Chapter 3 up

“Wake up.”

The voice pulled me from a sleep that had never truly come. I opened my eyes with a reflex of survival—and found Aethern standing beside the bed, his shadow swallowing the last embers of the firelight.

I sat up too quickly. The coat—his coat—was still wrapped around me.

“Stand,” he said again.

I obeyed. The stone floor bit into the soles of my feet. There was a brief pause, as if he were weighing something in my face—not my body, not my submission. Something deeper. Something more unsettling.

“What do you smell?” he asked suddenly.

I frowned. “Fire… iron… and—” I stopped.

There was another scent. Faint, unfamiliar, clinging to my skin as if it had been there for a long time. Not mine. Not entirely his either. Something in between.

“I don’t know,” I said at last.

His eyes narrowed. For the first time since I entered this palace, he looked… alert.

He stepped closer. Too close. His hand lifted—I held my breath—and his fingers stopped at my wrist. Not touching. Just close enough to measure a pulse that couldn’t be seen.

“You didn’t have nightmares,” he said, more statement than question.

“I already live in one,” I replied.

He withdrew his hand, his jaw tightening. “Did you dream last night?”

I hesitated. “No.”

It was a lie. I had dreamed of fire that did not burn—of chains that bound without pain—of a voice that spoke my name not as a command, but as recognition. I would not give him that.

“Good,” he said coldly. “Because dreams are the beginning of bonds.”

The word fell like a hammer.

“What bond?” I asked.

He turned away, walking to the stone table, pouring a dark liquid into a cup. “A bond I never asked for.”
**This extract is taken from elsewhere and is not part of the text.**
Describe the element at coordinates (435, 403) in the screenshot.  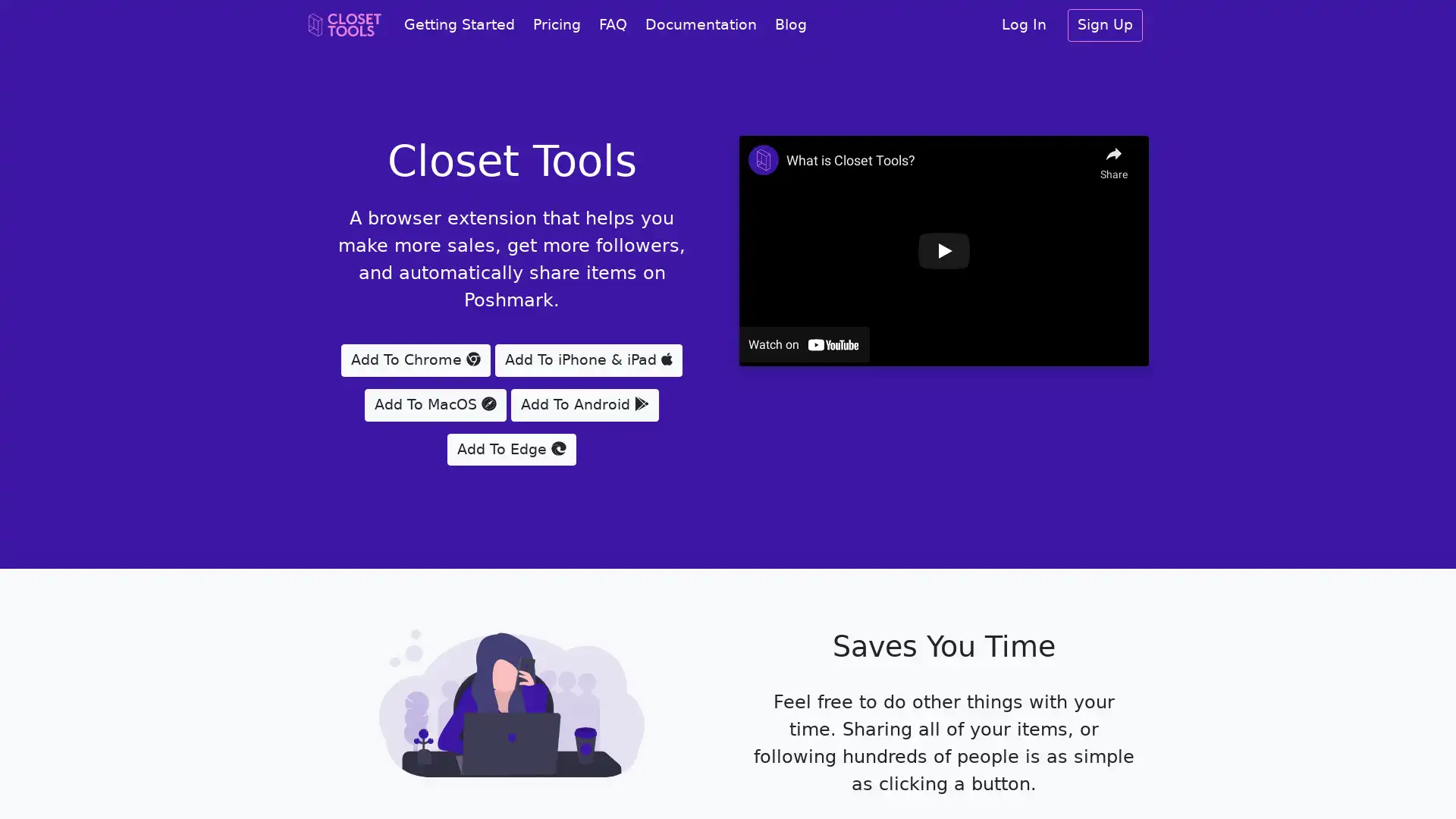
I see `Add To MacOS` at that location.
I swallowed. “Neither did I.”

He stopped. The silence between us tightened.

“The Elders will come today,” he said after a moment. “They want to ensure their offering… has been accepted.”

“And?” I already knew the answer would not be simple.

“And I don’t like being inspected,” he replied. “Especially when something isn’t proceeding as it should.”

I felt a subtle heat at my wrist. Not pain—more like a pulse answering another pulse. I covered it with the coat, my heart beating too fast.

“If they ask,” he continued, his gaze sharp, “you feel nothing.”

“Nothing about what?”

“Exactly.”

The massive doors opened with a heavy sound. Pale morning light slipped in, followed by restrained murmurs. Two Elders entered cautiously, their eyes flicking from Aethern to me—then dropping at once.

“Your Majesty,” one of them said, bowing deeply. “We have come to ensure the well-being of the… offering.”

“What do you see?” Aethern asked evenly.

The Elder glanced at me. “The Omega lives. Unbroken.”

“Unbroken,” Aethern repeated softly. “Interesting.”

The second Elder cleared his throat, uneasy. “We also sense… a change.”

My chest tightened. I could feel it now too—the scent growing clearer, layered with something that made the room feel smaller.

“What change?” Aethern asked.

“An incomplete marking,” the Elder answered, almost whispering. “Like the shadow of a bond. Impossible without—”

“Enough,” Aethern cut in. One step forward, and the air in the room seemed to collapse. “You came to confirm, not to accuse.”

The Elders retreated half a step. “We only remind you of the old laws, Your Majesty.”

“The old laws do not bind me,” he said coldly. “Leave.”

They left faster than they had arrived.

Silence returned—more dangerous than before.

“What did they mean?” I asked, my voice barely sound.

Aethern looked at me for a long time. Too long. Then he said quietly, as if admitting something to himself, “There is a mark between us.”

I shook my head. “That’s impossible.”

“Yes,” he said. “It should be.”

He moved closer. This time, the distance didn’t feel like a threat—more like an invisible pull. His hand closed around my wrist. Brief contact. The world tilted for a second too long.

The heat answered.

We both flinched.

Aethern released me at once, his jaw rigid, his eyes dark with something that was not anger.

“This will not happen,” he said firmly. “I do not bond. I do not choose. I do not lose control.”

I stared at my wrist, where a faint impression remained—not visible, yet undeniable, like the echo of an unspoken vow.

“And me?” I asked.

He turned away. “You will stay.”

“As what?”

He stopped at the doorway. “As a mistake.”

The door closed.

I stood alone, my heart still pounding, still echoing the memory of that touch. If this was a mistake, then it was growing between us—silent, dangerous, and no longer something that could be ignored.

And for the first time since I was offered to him…

I realized something that terrified me and made me feel alive at once:

If this bond is completed—

then I will not be the only one trapped.